Mark continues, “We don’t give back enough. Since times are tough we don’t have the funds to help the way we really want. However, so many people were so generous. Mike Blanton, owner of Dalton Carpet One Floor and Home, with the help of other coop members sent a 24’ truck loaded with diapers, medical supplies and water. I had others who helped us as well.”
Living in the small community of Corning, Iowa, the owners of the Carpet Store, Denise and Matt Riley, give back by being involved in the community. Matt is a volunteer fireman and Denise has served as president of the Corning Chamber of Commerce. With their love of dogs, they are also involved in Vizsla Rescue; finding homes for abused and abandoned dogs. They are involved so much more than words permit, I wonder how they are able to be successful in their business.

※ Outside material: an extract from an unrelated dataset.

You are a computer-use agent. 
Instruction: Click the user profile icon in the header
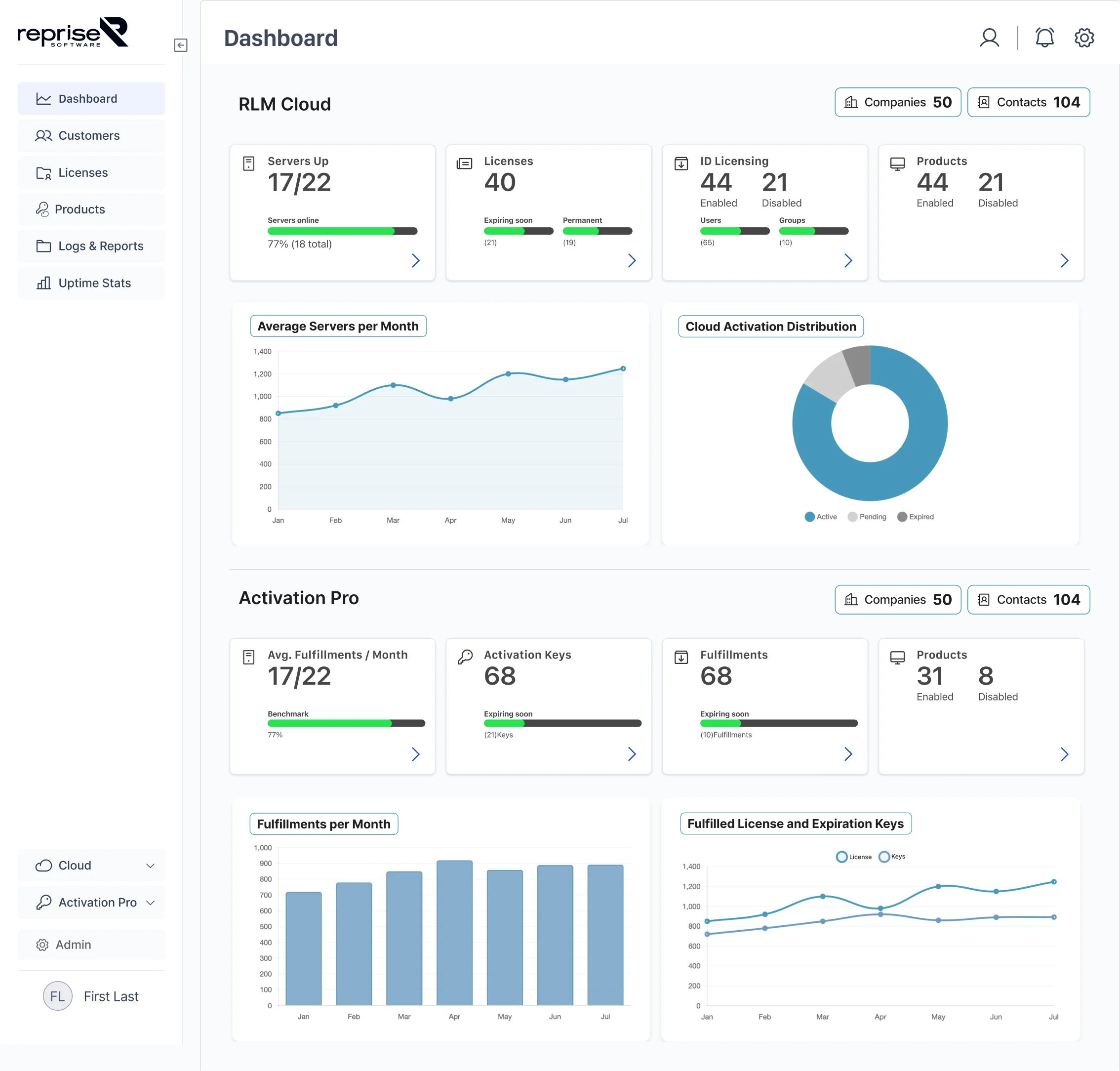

Finally, let me tell you about Julie Kerkochian of United Carpet One of Fresno, Calif. United Carpet One was started in 1959 by Julie’s father and grandfather. She began managing it in 1997 after completing her MBA at Fresno State. She comments, “We try really hard to give back and especially to stay local. We donate to Fresno State and to the local high schools. We work also with the Boy Scouts and the Girl Scouts. We have a big lot that they use to do much of their fund raising.”
What got my attention was when Julie said she was adopted by her parents through the Infant of Prague Adoption Service of Fresno. Obviously, Julie has a passionate connection to the service. She serves on its board of directors. During a recent Infant of Prague “Toast to the Children,” event, she and many of her United Carpet One employees, during work hours, set up and took down chairs and tables for the affair at the Fresno Museum.
In these tough economic times, there’s more than enough problems staring us in the face – but that’s ample opportunity for you and for other companies to find causes to which they can align their brands.
Every brand has a choice: Be stingy or be generous. A stingy brand chooses to focus entirely on product information, asking the consumer to walk up and knock on its door. A generous brand chooses to take a bigger role in the consumer’s life, opening the doors and windows and providing help to causes they care about. Generous brands are built by individuals like you, doing what they can in the communities they serve. Which one are you?